Why summer feels so overwhelming
There's a concept in psychology called cognitive load — the amount of mental effort your working memory is holding at any given time. When the structure of daily life breaks down, cognitive load goes up. Every decision that used to run on autopilot — where are the kids today, who’s home for the dog, what are we eating tonight — now has to be consciously solved, every single day.
At the same time, the social invitations increase. Weddings, weekends away, barbecues, festivals. All lovely. All adding to the list of things to organise, plan for, show up to. And work — remote work especially — can blur completely. The boundaries that were already a bit shaky become almost invisible when the kids are in the background and you're trying to hold a Teams call while simultaneously negotiating a screen time dispute. It's a lot. I feel overwhelmed, and I know so many of my clients do too. So let’s name it!
The myth of summer balance
Here's something I've had to make peace with over the years: balance in summer doesn't look the same as balance the rest of the year. And if you keep trying to hold yourself to the same standard, the same output, the same neat structure — you'll spend most of the season feeling like you're failing.
Summer is a different season. It asks something different of us. The goal shifts from balance to good enough, from optimal to functional and kind. Giving yourself permission to lower the bar — in a conscious, intentional way — is not giving up. It's smart. It's self-aware. It's what actually gets you through without burning out by August. It also hopefully enables you to enjoy summer, and to learn more about the 80/20 rule, and being “good enough” for the rest of the year!

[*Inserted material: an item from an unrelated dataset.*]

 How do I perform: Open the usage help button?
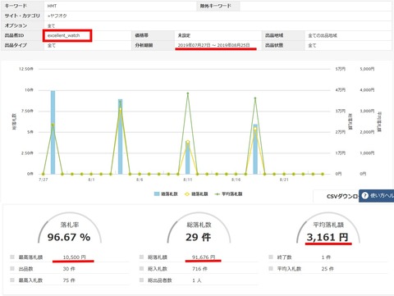377,196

Practical things that genuinely help
I'm not going to tell you to wake up at 5am or batch-cook for the week. Here's what I've actually found useful, both personally and in supporting my clients:
Get it out of your head and onto paper. When everything lives in your mind, it expands to fill the space. Write the list — all of it, every commitment, every childcare gap, every work deadline — and look at it as information. A problem to be (collectively solved). A lot of the overwhelm comes from the swirl, not the actual facts. Once you can see it, you can start to make decisions.

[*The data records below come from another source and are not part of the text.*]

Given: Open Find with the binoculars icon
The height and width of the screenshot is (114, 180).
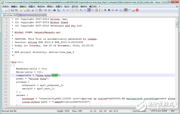Looking at the screenshot, I should [54, 10].
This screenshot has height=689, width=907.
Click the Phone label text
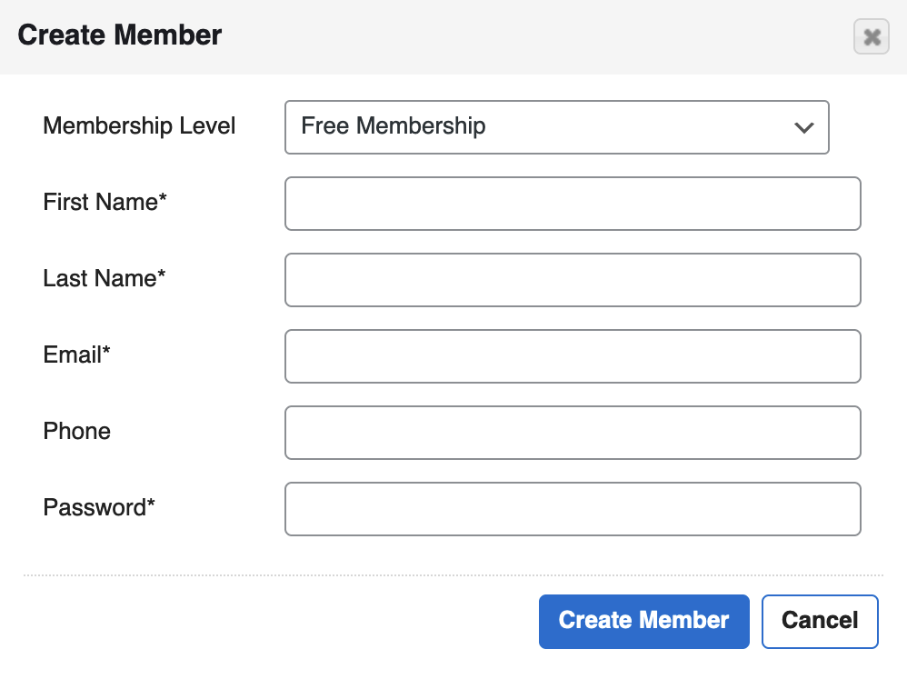point(77,431)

Decide what gets to be non-negotiable. Not everything can be a priority, and in summer especially, you have to make choices. What are the things that, if they slide, will genuinely cost you — professionally, relationally, personally? Protect those. Everything else gets a lighter touch.
Involve your people. If you have a partner, this is a conversation, not a solo project. If you have older kids, they can contribute more than you might think. If you have a team at work, be honest about your constraints. Most people respond well to honesty. "July is chaotic for me — can we schedule anything important for the first two weeks of August?" is a reasonable thing to say. Ask your colleagues to do the same.
Build in transition time. One of the hidden costs of summer is the constant gear-shifting. Parent mode, work mode, social mode, back to parent mode. The friction of switching is exhausting. Even ten minutes between contexts — a short walk, a cup of tea in silence, closing your laptop and taking some deep breaths before you start the dinner — makes a real difference.
Let some things be imperfect on purpose. The house. The food. The response time on emails. Pick a few areas where you consciously decide good enough is good enough for June, July and August. You'll spend less energy managing guilt, and more energy on the things that actually matter. You never know, you might be inspired to go easier on yourself for the rest of the year too!
On the social stuff
The busier social life of summer is a blessing — and also, genuinely, a pressure. FOMO is real. The sense that you should be out there, enjoying it, being present, being fun — when actually you're knackered — is a very specific kind of exhausting. (I am reminding myself of this one particularly, as I also navigate deep grief this summer).
You are allowed to say no. You are allowed to leave early. You are allowed to go to the barbecue for two hours and then go home and have a quiet evening. You don't have to earn your rest.
And if you're someone who finds the social intensity of summer draining — whether you're an introvert or just running low — that's not a character flaw. That's information about what you need. Build in some quiet. Protect it the same way you'd protect any other important appointment.
What I remind myself
On the weeks when it all feels like too much — and there are weeks like that, every year — I come back to this:
This is a season. It will shift. The kids will go back to school, the diary will settle, the pace will change. You don't have to solve it all at once. You just have to get through today in a way you can live with.
I ask myself “ what works for right now?”
And most of the time, that's enough.